Collected data:
========================================================================

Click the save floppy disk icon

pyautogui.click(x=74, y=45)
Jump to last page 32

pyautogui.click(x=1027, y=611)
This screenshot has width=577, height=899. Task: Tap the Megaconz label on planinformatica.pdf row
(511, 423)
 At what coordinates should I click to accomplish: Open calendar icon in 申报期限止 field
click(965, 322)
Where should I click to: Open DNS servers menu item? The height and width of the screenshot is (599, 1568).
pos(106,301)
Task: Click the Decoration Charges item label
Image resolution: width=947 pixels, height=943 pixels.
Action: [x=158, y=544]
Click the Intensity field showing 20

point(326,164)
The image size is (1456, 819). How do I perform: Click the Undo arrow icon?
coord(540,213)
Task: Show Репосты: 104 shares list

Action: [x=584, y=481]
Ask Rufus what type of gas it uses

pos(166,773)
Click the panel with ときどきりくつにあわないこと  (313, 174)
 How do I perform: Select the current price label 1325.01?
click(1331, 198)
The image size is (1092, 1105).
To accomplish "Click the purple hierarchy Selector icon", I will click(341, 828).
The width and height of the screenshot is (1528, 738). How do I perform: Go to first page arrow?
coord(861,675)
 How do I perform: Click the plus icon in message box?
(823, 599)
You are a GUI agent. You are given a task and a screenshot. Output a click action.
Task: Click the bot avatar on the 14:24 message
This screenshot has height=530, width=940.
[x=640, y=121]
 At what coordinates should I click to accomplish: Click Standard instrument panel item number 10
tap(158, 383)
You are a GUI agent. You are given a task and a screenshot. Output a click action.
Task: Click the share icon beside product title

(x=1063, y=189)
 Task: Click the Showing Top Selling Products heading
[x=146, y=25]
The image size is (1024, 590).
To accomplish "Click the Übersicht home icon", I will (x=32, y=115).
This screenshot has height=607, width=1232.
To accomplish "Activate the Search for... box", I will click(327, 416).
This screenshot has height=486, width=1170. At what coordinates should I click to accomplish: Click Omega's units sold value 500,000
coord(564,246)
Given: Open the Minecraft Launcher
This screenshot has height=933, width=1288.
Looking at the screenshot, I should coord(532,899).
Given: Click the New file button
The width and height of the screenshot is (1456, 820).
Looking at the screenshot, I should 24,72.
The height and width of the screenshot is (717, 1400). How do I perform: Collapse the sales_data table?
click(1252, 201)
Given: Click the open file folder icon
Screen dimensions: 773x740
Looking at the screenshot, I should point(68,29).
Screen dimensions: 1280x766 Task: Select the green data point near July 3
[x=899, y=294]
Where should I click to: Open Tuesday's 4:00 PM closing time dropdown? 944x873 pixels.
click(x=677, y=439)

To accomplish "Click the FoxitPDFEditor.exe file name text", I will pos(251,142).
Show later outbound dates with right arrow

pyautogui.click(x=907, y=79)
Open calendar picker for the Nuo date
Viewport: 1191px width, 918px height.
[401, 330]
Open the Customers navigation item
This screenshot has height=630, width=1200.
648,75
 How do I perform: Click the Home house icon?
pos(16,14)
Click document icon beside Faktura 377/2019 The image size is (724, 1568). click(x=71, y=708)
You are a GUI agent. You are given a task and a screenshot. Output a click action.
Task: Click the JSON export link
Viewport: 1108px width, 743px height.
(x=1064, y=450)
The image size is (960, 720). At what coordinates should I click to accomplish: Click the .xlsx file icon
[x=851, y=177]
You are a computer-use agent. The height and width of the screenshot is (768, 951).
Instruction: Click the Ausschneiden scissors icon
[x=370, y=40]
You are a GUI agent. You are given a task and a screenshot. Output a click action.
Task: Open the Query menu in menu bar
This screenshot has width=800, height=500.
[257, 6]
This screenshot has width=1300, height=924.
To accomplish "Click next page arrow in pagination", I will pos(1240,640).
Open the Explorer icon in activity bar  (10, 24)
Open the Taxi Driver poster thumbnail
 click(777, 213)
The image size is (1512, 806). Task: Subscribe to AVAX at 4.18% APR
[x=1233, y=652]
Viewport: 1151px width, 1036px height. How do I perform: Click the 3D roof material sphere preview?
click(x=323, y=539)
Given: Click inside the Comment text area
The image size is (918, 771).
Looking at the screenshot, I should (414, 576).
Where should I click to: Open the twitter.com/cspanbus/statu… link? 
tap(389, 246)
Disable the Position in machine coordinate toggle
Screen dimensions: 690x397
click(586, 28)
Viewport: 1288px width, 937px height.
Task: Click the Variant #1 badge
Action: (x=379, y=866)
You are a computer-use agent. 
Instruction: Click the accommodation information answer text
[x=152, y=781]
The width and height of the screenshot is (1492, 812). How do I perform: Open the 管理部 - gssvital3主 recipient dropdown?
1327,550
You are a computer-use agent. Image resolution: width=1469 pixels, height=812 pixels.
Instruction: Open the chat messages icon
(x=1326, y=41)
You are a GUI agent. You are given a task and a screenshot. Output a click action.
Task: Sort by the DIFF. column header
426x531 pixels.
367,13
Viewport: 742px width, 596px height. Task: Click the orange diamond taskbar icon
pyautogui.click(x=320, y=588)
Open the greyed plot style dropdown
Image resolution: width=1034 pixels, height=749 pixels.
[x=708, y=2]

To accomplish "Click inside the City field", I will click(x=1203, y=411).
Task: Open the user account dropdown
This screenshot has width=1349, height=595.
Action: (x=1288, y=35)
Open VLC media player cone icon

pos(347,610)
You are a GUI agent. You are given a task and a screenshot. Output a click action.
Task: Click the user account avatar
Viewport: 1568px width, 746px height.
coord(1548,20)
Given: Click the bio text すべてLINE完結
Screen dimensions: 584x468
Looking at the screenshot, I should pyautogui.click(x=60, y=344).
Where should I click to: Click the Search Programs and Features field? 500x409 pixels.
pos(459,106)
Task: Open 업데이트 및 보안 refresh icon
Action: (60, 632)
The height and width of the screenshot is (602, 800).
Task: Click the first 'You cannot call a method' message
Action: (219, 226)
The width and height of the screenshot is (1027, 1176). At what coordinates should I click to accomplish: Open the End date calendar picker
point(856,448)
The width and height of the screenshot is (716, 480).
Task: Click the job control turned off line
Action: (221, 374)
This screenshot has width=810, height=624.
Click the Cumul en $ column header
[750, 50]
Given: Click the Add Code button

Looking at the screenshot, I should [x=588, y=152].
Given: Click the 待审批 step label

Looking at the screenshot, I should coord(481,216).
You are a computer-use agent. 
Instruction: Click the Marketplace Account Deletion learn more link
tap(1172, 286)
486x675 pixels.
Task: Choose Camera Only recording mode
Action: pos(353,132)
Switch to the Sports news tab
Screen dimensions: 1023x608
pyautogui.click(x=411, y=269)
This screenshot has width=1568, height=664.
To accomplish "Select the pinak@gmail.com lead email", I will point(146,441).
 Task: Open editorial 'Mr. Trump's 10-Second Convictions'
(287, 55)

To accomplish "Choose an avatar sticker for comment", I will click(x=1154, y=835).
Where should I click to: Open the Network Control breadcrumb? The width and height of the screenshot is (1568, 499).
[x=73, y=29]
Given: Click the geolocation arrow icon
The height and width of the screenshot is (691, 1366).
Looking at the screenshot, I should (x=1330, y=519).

========================================================================

**Exercise directions:** When a line in the data holds the word "user", show that line.

**Answer to this problem:**
Task: Open the user account dropdown
Task: Click the user account avatar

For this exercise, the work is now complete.